I think the argument is it was too late to recover at that point. He had to try and fight his way in because he,d been put over four times and was on the verge of getting stopped etc. I think that should have been the advise going into the second round after he was first hurt what shanes saying. But by the time they we,re going into the 5th i actually agree with ben....he had to roll the dice and try to fight his way back into it otherwise it was pretty much over anyway. I think the advice actually worked to an extent....then joshua goes on to make two very big technical mistakes that ended up costing him.
Slipping the jab and throwing the uppercut would/should take you off the line, the issue is from what I can pick up he was advised to throw the uppercut off his own double jab which is going to walk you onto the short right, which Shane had the inside insight is a shot Daniel can clearly throw. Personally I don't think it was great advice, i;d probably have sided with Shane in terms of try to get behind a stiff jab get to second half of the fight and see where we are, the truth is by that point was AJ capable of listening or carrying that out is a guess.l
If he had covered up and held for a few rounds, he may have recovered his senses as he did against Klitschko when he was badly hurt. This is the advice the corner should have been giving AJ as Shane rightly pointed out.
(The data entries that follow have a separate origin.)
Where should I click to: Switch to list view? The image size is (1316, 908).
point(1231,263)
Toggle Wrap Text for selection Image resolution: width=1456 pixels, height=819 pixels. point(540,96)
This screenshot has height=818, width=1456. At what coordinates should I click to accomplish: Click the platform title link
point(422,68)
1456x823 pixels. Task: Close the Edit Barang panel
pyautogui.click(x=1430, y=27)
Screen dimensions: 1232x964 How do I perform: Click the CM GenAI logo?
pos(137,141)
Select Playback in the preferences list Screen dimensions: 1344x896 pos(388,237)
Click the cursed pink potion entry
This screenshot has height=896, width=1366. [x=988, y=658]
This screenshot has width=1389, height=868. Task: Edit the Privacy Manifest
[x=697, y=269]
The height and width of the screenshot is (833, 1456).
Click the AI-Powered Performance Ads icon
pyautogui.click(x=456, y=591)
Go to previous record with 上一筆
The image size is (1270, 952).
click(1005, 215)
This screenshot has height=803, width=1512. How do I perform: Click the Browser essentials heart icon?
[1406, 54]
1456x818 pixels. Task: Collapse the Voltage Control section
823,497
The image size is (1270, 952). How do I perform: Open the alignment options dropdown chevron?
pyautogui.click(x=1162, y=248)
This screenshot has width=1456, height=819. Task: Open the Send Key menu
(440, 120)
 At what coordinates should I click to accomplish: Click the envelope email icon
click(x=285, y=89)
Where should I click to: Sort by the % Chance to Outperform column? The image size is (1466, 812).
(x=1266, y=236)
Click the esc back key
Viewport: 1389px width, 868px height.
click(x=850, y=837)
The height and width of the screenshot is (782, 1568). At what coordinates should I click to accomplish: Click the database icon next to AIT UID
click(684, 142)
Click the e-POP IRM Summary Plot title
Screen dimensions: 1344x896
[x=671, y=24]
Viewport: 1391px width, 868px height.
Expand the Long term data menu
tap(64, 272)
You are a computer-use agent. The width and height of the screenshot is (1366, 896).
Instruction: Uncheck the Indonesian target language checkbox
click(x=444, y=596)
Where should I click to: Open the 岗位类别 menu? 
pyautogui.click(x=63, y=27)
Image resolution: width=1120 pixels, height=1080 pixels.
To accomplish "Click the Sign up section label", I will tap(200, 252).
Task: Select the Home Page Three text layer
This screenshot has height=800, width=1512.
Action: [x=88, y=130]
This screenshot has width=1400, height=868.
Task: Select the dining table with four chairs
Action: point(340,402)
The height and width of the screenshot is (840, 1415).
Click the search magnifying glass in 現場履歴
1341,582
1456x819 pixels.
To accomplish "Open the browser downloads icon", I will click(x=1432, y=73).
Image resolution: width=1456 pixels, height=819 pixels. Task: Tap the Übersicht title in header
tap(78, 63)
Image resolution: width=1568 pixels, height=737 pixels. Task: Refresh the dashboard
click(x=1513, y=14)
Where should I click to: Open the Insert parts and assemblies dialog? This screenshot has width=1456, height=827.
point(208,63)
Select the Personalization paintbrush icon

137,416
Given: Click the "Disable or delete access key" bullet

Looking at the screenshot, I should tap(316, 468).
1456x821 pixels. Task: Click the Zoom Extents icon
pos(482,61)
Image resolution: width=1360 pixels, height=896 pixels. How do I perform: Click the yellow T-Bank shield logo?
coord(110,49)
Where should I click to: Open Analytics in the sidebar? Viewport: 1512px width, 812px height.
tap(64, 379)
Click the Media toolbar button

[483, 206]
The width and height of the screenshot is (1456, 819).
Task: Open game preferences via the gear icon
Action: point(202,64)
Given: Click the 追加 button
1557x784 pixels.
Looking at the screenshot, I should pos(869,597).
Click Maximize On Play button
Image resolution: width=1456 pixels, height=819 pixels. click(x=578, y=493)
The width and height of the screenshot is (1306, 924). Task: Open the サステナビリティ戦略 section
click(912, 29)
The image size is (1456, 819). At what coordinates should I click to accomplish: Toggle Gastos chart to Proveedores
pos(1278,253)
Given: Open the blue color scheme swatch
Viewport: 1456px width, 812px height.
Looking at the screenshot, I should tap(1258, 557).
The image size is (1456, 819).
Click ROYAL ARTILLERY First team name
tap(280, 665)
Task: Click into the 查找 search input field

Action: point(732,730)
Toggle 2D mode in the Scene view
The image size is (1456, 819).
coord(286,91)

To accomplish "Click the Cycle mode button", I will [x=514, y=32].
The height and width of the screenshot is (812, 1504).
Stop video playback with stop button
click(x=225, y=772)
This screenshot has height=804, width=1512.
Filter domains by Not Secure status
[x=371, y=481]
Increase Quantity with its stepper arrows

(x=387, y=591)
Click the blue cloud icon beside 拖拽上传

It seemed terrible advice to me at the time, he ended up trying to do a handstand on 8 seconds in a last ditch attempt to get on his feet. He got absolutely splattered. 'Going for it' in that situation was only going to end up one way, getting his head badly smashed in. IMO f he was too hurt to hold on for a few rounds in a last ditch attempt to recover enough to get back in the fight then the corner should have retired him on his stool to save him from himself. And no, throwing the towel in at 9.5 seconds does not count as saving your fighter Ben!
Haha, That got me as well. Throwing the towel in so late?? Did Davidson think that made the slightest bit of difference? And in previous round (forget which one) he jumped in the ring with water bottle when Joshua still hadn't been cleared to continue after his count.
Dont quite agree. Joshua got dubois backing up off that advice for pretty much the first time in the fight. At that point joshua makes two mistake one he overestimates how hurt dubois is....and the second one is due to that first one...he throws from too far out with his hands down because of it. Was a massive miscalculation from joshua. The we need to roll the dice was pretty much the right advice....he needed to take a gamble at that point or he was going to get stopped regardless. Depends how you look at it....for me joshua at 35 needed to take the gamble as opposed to throwing in the towel earlier at this point in his career. He had a bit more fight in him which was shown by hurting dubois and getting him backing up. Its from there joshua makes a massive miscalculation. I dont think that was just down to being out of it....it was more because he lacks boxing iq. You weren,t going to stop dubois coming forward on saturday night without fighting him backwards imo. Too fresh. Too young and too fast for joshua. Staying in the fight advise in that 5th round for me wasnt really good advice bearing in mind how the fight was going....it would have gave him less chance to do what he had to do....which was to turn the fight around and stop dubois from marching forward.
In the sky sports vid on page 2. Ben says sharp slip uppercut. Where as you've already pointed out, this would take you off the line and outside the lead hand. (If thrown correctly) That was the other fella Lee wiley saying double jab.